• EXERCISE PROMPT
Two lines mark the range in the entries below: the one holding "Viewport: 839px width, 1820px height." and the one holding "This screenshot has height=242, width=430.". Set down those two and all lines between them, exactly.
━━━━━━━━
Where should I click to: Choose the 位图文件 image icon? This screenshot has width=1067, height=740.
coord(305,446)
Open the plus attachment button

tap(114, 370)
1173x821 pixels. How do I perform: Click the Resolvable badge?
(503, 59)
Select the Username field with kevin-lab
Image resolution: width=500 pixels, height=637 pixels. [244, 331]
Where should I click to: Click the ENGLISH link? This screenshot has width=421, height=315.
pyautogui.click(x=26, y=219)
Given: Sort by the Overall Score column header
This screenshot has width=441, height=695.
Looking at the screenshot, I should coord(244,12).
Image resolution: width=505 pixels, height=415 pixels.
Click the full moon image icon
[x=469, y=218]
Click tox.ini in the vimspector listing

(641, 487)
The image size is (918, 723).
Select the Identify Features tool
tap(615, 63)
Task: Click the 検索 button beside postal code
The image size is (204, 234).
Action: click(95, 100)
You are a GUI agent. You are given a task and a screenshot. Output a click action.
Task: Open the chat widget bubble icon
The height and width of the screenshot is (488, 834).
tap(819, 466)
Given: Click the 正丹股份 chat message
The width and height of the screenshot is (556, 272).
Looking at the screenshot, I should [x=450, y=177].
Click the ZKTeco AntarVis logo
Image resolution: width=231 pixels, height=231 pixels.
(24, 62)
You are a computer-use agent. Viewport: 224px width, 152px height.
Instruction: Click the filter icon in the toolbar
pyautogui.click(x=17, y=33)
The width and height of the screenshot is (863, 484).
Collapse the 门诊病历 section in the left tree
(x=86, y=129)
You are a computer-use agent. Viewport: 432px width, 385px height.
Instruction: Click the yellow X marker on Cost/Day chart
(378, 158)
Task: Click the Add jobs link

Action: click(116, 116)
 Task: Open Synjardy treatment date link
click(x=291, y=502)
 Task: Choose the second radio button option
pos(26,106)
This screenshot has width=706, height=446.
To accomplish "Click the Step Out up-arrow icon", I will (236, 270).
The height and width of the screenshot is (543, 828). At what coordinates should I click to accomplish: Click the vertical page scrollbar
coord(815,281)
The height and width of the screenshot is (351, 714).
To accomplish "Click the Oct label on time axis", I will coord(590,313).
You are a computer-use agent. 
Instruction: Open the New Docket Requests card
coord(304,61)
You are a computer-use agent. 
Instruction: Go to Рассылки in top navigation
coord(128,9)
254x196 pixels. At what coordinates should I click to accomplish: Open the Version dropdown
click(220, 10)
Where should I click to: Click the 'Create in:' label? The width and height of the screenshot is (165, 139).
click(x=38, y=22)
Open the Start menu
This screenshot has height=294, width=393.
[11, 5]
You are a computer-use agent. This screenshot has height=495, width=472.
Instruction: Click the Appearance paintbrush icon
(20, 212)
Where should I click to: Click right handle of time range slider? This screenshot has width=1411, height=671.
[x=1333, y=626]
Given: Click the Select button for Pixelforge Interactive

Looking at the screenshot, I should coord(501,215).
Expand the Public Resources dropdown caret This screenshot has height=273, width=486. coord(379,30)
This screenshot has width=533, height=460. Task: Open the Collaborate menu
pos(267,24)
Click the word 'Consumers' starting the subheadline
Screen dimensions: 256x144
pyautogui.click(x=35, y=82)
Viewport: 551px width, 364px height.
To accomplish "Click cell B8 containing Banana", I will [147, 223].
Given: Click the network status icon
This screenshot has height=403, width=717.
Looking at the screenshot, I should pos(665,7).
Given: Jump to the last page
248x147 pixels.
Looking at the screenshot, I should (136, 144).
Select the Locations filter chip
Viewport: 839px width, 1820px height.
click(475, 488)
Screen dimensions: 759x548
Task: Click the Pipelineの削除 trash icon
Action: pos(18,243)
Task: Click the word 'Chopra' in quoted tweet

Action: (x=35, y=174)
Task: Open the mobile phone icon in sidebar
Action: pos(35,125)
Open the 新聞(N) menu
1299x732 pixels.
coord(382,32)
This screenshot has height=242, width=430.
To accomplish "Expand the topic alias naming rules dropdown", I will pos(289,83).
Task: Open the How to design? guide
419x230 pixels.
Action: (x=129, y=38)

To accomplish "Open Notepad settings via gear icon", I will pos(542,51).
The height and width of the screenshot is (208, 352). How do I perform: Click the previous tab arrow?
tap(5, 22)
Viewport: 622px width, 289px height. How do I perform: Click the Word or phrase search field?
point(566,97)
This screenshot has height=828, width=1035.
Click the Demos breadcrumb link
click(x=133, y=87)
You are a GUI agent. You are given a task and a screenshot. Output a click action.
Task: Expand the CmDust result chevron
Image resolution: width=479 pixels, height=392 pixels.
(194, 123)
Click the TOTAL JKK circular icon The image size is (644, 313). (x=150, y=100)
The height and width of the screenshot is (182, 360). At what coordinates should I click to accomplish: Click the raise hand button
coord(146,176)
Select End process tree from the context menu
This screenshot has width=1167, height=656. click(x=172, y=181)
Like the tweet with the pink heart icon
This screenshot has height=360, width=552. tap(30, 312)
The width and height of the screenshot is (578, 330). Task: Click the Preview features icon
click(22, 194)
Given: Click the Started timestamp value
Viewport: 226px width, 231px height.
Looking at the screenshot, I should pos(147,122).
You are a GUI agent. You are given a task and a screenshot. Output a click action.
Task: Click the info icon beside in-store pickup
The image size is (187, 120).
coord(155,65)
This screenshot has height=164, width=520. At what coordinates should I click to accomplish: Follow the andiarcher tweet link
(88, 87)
━━━━━━━━
• REPLY
Viewport: 839px width, 1820px height.
click(475, 488)
Screen dimensions: 759x548
Task: Click the Pipelineの削除 trash icon
Action: pos(18,243)
Task: Click the word 'Chopra' in quoted tweet

Action: (x=35, y=174)
Task: Open the mobile phone icon in sidebar
Action: pos(35,125)
Open the 新聞(N) menu
1299x732 pixels.
coord(382,32)
This screenshot has height=242, width=430.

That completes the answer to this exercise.